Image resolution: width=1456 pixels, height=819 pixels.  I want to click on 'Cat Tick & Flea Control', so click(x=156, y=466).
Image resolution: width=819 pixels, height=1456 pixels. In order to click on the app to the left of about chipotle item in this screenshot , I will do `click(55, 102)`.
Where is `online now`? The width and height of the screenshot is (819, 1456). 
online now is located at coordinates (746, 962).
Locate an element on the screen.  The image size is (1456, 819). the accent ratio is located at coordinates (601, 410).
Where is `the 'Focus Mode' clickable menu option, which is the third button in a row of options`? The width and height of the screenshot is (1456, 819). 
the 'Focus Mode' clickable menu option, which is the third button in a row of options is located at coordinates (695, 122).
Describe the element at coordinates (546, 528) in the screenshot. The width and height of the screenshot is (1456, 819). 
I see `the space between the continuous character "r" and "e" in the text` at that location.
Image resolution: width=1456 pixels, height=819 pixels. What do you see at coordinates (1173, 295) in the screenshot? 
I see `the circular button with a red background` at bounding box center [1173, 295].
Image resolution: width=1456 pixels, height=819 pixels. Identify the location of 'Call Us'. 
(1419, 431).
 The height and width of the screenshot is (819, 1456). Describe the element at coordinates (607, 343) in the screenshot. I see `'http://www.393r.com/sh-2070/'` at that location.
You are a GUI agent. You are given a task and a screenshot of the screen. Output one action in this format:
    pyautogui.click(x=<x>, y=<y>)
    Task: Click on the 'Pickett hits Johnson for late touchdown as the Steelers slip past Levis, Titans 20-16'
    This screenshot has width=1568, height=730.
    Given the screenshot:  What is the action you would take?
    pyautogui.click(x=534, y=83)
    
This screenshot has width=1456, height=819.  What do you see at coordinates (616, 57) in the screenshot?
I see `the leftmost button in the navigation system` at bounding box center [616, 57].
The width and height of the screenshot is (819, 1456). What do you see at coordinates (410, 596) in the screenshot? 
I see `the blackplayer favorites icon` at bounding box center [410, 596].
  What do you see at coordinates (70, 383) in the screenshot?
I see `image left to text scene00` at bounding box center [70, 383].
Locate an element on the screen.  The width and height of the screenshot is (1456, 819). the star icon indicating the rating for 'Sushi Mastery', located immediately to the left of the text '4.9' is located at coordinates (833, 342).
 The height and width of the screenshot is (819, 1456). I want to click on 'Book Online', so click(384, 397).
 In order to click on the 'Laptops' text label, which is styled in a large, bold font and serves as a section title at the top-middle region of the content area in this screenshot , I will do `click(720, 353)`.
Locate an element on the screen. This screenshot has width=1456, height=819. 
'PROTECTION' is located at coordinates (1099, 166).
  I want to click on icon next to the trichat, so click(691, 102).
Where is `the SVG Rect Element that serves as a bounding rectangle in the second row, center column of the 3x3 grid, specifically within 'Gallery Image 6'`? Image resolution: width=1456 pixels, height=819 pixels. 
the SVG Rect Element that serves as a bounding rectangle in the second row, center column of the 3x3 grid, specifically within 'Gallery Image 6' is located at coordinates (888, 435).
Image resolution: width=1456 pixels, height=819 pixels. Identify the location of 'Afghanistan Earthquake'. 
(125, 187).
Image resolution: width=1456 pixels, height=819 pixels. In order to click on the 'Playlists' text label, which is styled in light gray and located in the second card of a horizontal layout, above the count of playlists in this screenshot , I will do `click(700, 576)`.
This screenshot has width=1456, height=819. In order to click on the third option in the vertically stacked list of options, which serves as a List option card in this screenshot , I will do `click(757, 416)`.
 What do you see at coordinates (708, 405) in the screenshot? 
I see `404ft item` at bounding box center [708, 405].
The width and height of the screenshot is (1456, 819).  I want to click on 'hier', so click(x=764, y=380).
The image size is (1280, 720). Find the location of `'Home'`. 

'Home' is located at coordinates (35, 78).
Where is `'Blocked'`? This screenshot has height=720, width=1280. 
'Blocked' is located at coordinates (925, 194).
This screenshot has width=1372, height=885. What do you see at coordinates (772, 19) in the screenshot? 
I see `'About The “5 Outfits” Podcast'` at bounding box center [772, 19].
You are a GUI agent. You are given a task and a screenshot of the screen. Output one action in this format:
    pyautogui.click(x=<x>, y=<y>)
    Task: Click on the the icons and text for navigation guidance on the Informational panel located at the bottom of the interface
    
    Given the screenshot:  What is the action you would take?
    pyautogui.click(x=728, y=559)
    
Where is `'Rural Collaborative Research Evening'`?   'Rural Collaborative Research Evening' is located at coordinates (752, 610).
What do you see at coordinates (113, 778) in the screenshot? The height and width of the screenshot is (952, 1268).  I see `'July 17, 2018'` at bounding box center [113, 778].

**TASK INSTRUCTIONS**
Copy out the material above character for character, from its first line through the line containing "Image resolution: width=819", including both of those lines.

**REPLY TO THE TASK**
Image resolution: width=1456 pixels, height=819 pixels.  I want to click on 'Cat Tick & Flea Control', so click(x=156, y=466).
Image resolution: width=819 pixels, height=1456 pixels. In order to click on the app to the left of about chipotle item in this screenshot , I will do `click(55, 102)`.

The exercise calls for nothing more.